Stored data entries:

== Segment start ==

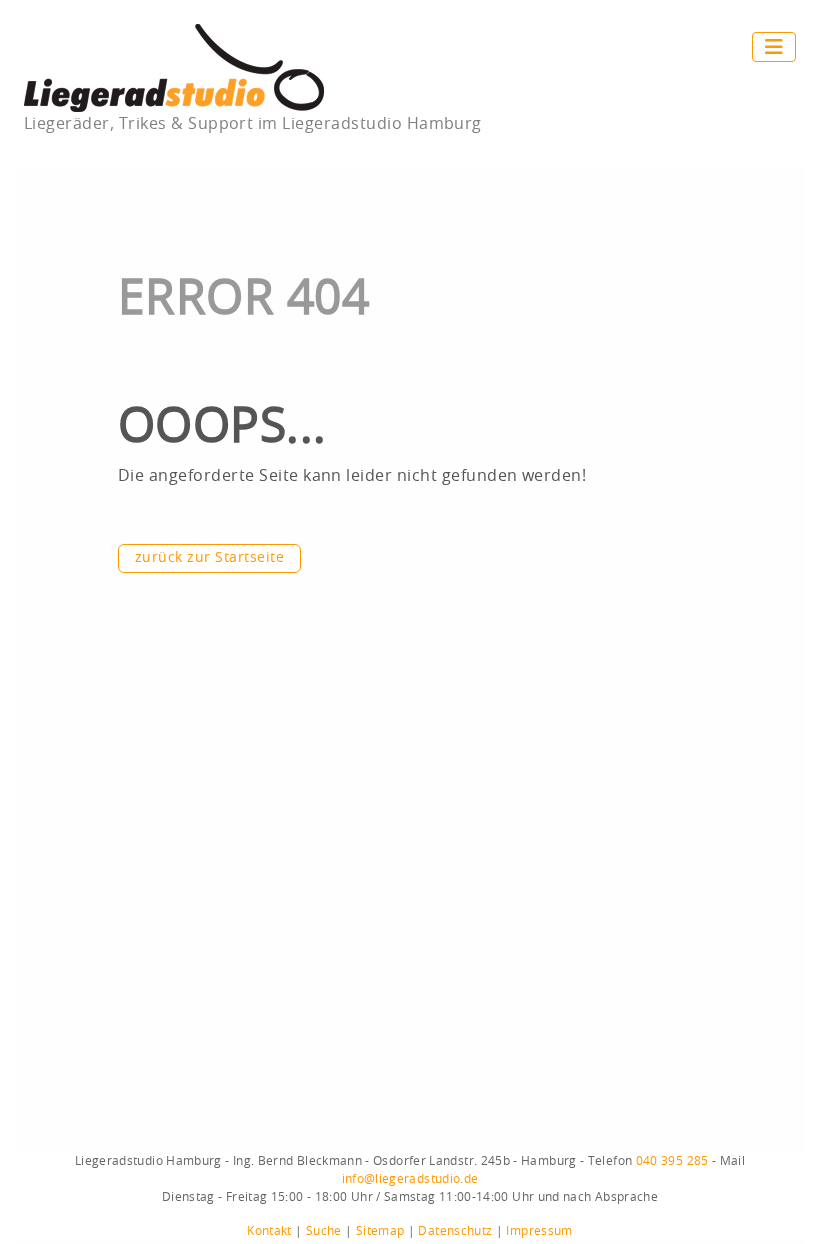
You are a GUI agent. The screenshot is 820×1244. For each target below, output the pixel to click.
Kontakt (269, 1231)
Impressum (539, 1231)
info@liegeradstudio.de (410, 1179)
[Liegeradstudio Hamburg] (174, 67)
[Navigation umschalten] (774, 47)
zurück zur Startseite (209, 558)
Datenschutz (455, 1231)
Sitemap (380, 1231)
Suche (324, 1231)
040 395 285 (672, 1161)
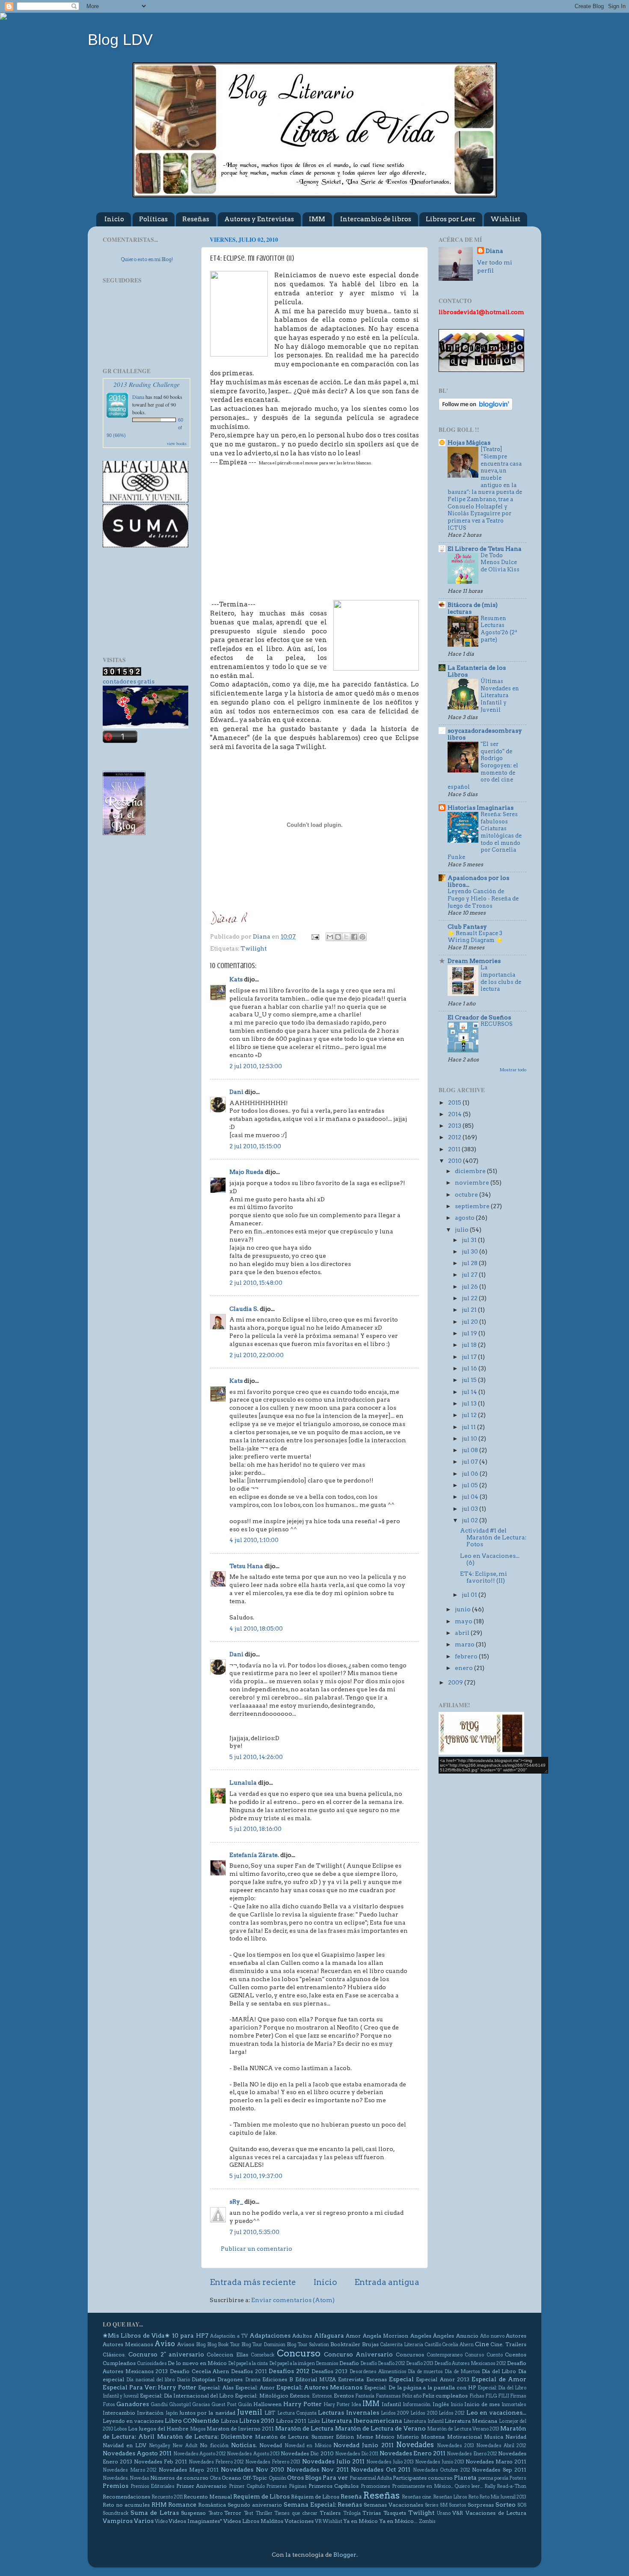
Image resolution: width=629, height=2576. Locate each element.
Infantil (391, 2404)
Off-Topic (255, 2478)
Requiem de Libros (261, 2496)
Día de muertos (425, 2371)
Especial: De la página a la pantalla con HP (420, 2387)
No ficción (214, 2445)
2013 (455, 1125)
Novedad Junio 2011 (363, 2445)
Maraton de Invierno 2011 (240, 2428)
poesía (501, 2478)
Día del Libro (499, 2371)
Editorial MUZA (315, 2379)
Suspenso (193, 2513)
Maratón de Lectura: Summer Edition (304, 2436)
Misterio (408, 2436)
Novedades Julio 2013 (390, 2462)
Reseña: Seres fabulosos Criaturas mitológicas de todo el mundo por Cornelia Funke (485, 835)
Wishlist (505, 219)
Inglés (441, 2404)
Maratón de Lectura (304, 2428)
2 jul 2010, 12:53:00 (255, 1066)
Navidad (515, 2436)
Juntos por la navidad (207, 2413)
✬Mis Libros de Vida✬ (136, 2335)
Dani (236, 1091)
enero (464, 1667)
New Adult (184, 2445)
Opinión (277, 2478)
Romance (182, 2504)
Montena (433, 2436)
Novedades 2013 (455, 2445)
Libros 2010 (256, 2420)
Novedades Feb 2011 (160, 2461)
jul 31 (470, 1239)
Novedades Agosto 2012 (199, 2454)
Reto (473, 2497)
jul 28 (470, 1263)
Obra (215, 2478)
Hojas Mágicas (469, 442)
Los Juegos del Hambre (158, 2428)
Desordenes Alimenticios (378, 2371)
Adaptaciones (270, 2335)
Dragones (230, 2379)
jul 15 (470, 1379)
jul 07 (470, 1461)
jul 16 (470, 1368)
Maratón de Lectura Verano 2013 (463, 2429)
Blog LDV (120, 39)
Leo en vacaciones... (496, 2412)
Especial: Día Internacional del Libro (187, 2395)
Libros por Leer (450, 219)
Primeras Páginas (286, 2486)
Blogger (344, 2554)
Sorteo (505, 2504)
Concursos (410, 2354)
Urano (444, 2513)
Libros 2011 (291, 2421)
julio (462, 1229)
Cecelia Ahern (458, 2344)
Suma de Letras (155, 2512)
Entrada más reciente (253, 2282)
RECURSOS (497, 1024)
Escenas (376, 2379)
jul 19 (470, 1333)
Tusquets (394, 2513)
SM (444, 2505)
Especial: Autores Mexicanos (319, 2387)
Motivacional (464, 2436)
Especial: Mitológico (261, 2395)
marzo (465, 1644)
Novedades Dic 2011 (356, 2454)
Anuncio (467, 2335)
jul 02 (470, 1520)
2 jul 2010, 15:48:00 (255, 1282)
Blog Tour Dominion (263, 2344)
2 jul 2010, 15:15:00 (255, 1146)
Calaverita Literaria (401, 2344)
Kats (236, 979)
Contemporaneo (445, 2355)
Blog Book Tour (223, 2344)
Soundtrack (115, 2513)
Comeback (262, 2355)
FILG (491, 2396)
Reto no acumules (126, 2505)
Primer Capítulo (247, 2486)
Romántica (212, 2505)
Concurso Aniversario (358, 2354)
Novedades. (116, 2478)
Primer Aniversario (201, 2486)
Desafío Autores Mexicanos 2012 (470, 2363)
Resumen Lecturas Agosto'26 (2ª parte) (499, 629)
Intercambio (119, 2413)
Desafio (349, 2363)
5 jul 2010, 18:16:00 (255, 1828)
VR (318, 2521)
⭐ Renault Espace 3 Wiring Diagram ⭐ (475, 937)
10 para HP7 (190, 2335)
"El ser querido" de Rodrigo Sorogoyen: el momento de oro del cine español (483, 765)
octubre (467, 1194)
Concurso (298, 2353)
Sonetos (457, 2505)
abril (463, 1632)
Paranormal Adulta (371, 2478)
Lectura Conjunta (297, 2413)
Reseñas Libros (450, 2497)
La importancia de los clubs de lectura (501, 978)
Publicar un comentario (256, 2248)
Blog (201, 2344)
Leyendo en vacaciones (133, 2421)
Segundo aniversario (255, 2505)
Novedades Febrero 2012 (216, 2462)
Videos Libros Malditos (253, 2521)
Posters (517, 2478)
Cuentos (515, 2354)
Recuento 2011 (167, 2497)
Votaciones (299, 2521)
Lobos (120, 2429)
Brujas (370, 2344)
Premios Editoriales (153, 2486)
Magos (198, 2429)
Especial (401, 2379)
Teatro (215, 2513)
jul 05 (470, 1485)
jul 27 (470, 1274)
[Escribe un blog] (338, 937)
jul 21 (470, 1309)
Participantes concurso (423, 2478)
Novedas (139, 2478)
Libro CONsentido (192, 2420)
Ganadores (132, 2404)
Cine (482, 2344)
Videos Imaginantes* (195, 2521)
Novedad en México (308, 2445)
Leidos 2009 (395, 2413)
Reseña (351, 2496)
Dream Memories (474, 960)
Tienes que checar (295, 2513)
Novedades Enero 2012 (472, 2454)
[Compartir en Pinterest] (362, 937)
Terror (232, 2513)
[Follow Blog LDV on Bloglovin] (476, 408)
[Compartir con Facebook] (354, 937)
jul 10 (470, 1438)
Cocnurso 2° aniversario (166, 2354)
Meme (364, 2436)
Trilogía (352, 2513)
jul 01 (470, 1594)
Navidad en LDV (124, 2445)
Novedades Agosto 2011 (137, 2453)
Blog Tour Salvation (308, 2344)
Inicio (114, 219)
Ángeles (443, 2335)
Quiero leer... (468, 2486)
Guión (245, 2404)
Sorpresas (481, 2505)
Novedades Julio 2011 (333, 2461)
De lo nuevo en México (197, 2363)
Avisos (185, 2344)
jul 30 (470, 1251)
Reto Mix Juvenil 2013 (502, 2497)
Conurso (474, 2355)
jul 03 (470, 1508)
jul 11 (469, 1426)
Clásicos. (114, 2354)
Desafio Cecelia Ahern (199, 2371)
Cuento (495, 2355)
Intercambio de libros (375, 219)
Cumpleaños (119, 2363)
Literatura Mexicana (471, 2421)
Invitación (150, 2413)
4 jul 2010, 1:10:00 (254, 1539)
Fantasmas (388, 2396)
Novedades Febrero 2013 (272, 2462)
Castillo (432, 2344)
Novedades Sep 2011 (499, 2469)
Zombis (427, 2521)
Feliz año (411, 2396)
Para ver (335, 2477)
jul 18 (470, 1344)
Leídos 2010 (423, 2413)
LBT (269, 2413)
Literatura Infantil (423, 2421)
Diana (138, 396)
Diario (183, 2380)
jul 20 (470, 1321)
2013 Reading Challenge (146, 384)
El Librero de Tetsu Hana (485, 548)
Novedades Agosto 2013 (253, 2454)
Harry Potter (302, 2404)
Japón (172, 2413)
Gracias (201, 2404)
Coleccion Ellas (227, 2354)
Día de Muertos (462, 2371)
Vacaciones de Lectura (496, 2513)
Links (314, 2421)
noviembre (472, 1182)
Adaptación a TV (229, 2336)
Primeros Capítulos (334, 2486)
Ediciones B (277, 2379)
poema (485, 2478)
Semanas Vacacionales (393, 2505)
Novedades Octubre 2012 (441, 2470)
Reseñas (195, 219)
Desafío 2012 (391, 2363)
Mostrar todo (513, 1070)
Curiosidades (152, 2363)
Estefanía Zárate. (254, 1854)
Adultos (302, 2335)
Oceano (231, 2478)
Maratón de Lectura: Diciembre (205, 2436)
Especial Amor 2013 (442, 2379)
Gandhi (159, 2404)
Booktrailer (345, 2344)
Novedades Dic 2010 (307, 2453)
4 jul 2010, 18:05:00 (256, 1628)
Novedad (270, 2445)
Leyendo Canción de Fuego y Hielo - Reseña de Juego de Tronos (483, 898)
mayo (464, 1621)
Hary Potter (336, 2404)
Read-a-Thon (511, 2486)
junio (463, 1609)
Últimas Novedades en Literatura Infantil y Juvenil (500, 695)
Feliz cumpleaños (445, 2395)
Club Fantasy (467, 926)
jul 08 (470, 1450)
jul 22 (470, 1298)
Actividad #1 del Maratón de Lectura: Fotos (493, 1537)
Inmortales (513, 2404)
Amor (353, 2335)
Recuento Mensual (208, 2496)
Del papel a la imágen (292, 2363)
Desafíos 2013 (330, 2371)
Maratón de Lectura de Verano (380, 2428)
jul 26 (470, 1286)
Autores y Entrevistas (259, 219)
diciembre (471, 1171)
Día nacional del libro (150, 2380)
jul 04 (471, 1496)
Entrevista (351, 2379)
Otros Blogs (304, 2477)
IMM (317, 219)
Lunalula (243, 1782)
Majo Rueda (246, 1171)
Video (161, 2521)
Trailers (330, 2513)
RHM (158, 2504)
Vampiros (118, 2520)
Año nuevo (492, 2336)
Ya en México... (398, 2521)
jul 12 (470, 1414)
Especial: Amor (255, 2387)
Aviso (164, 2343)
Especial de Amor (499, 2379)
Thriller (264, 2513)
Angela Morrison (385, 2335)
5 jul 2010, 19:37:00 (255, 2175)
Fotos (109, 2404)
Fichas (476, 2396)
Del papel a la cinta (248, 2363)
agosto (465, 1217)
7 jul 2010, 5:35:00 (254, 2231)
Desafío (368, 2363)
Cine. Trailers (508, 2344)
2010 (455, 1160)
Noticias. (244, 2445)
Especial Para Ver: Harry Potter (149, 2387)
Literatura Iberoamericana (361, 2420)
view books (177, 443)
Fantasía (364, 2396)
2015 (455, 1102)
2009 (456, 1682)
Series (432, 2505)
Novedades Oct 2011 (380, 2469)
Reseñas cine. (417, 2497)
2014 (455, 1114)
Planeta (465, 2477)
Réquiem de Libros (315, 2496)
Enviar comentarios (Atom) (293, 2300)
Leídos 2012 (452, 2413)
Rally (489, 2486)
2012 (455, 1137)
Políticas (153, 219)
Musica (493, 2436)
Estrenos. (322, 2396)
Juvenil (249, 2412)
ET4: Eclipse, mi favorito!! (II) (483, 1577)
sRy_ (236, 2201)
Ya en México (360, 2521)
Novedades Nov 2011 (318, 2469)
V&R (457, 2513)
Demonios (327, 2363)
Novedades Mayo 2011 (189, 2469)
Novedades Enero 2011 (412, 2453)
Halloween (267, 2404)
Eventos (344, 2395)
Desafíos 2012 (289, 2371)
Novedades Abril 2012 (501, 2445)
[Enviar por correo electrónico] (330, 937)
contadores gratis (128, 681)
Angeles (420, 2335)
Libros (229, 2421)
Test (248, 2513)
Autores (516, 2335)
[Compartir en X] (346, 937)
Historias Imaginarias (480, 807)
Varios (144, 2520)
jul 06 (471, 1473)
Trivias (371, 2513)
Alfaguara (329, 2335)
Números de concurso (179, 2478)
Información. (417, 2404)
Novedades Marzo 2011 (496, 2461)
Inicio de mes (482, 2404)
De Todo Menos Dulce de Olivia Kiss (500, 562)
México (385, 2436)
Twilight (253, 948)
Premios (115, 2485)
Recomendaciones (126, 2496)
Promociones (375, 2486)
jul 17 (470, 1356)
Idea (356, 2404)
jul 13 (470, 1403)
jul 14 (470, 1391)
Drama (253, 2380)
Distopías (203, 2379)
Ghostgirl (180, 2404)
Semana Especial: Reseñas (323, 2504)
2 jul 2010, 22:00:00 (256, 1355)
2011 (455, 1149)
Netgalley (159, 2445)
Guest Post (224, 2404)
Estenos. (300, 2395)
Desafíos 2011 (249, 2371)
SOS (521, 2505)
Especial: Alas (216, 2387)
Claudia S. (243, 1308)
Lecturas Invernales (348, 2412)
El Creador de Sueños (479, 1017)
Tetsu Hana (246, 1566)
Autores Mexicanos (128, 2344)
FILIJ (503, 2396)
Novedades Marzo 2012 (130, 2470)
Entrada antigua (386, 2282)
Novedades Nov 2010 (252, 2469)
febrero (467, 1656)
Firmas (518, 2396)
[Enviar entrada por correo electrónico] (314, 936)
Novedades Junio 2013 (439, 2462)
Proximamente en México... (422, 2486)
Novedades (415, 2444)
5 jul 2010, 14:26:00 (256, 1756)
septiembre (473, 1206)
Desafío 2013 (419, 2363)
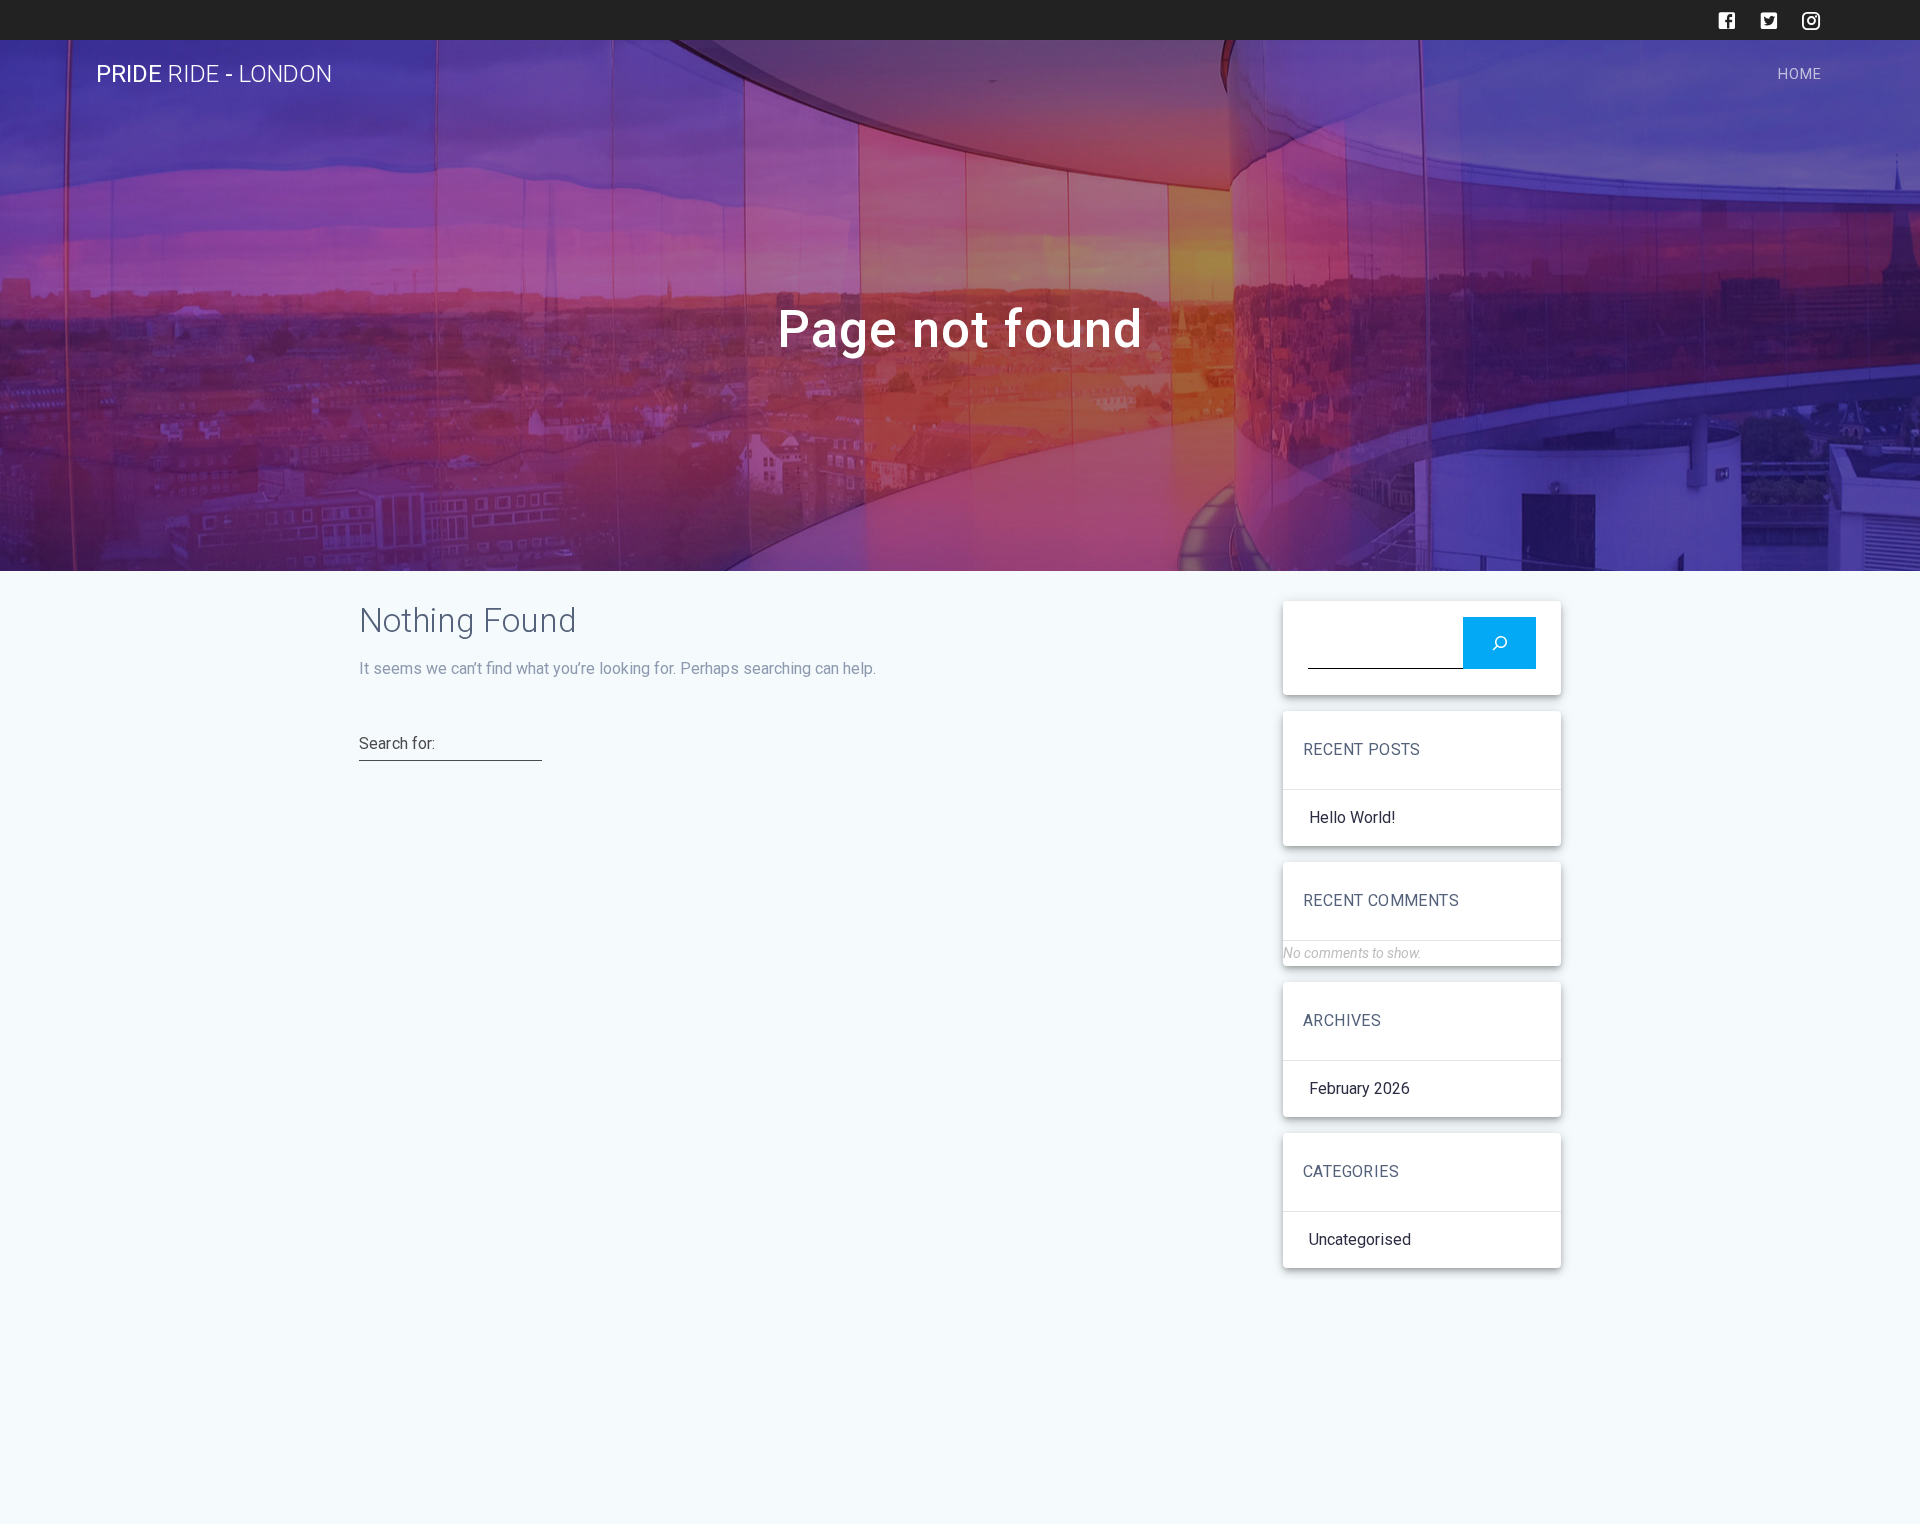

== Segment end ==

Exercise details: Your answer should be the lines of the records that include the word "Leyendo".

Response to the task:
Leyendo en vacaciones (133, 2421)
Leyendo Canción de Fuego y Hielo - Reseña de Juego de Tronos (483, 898)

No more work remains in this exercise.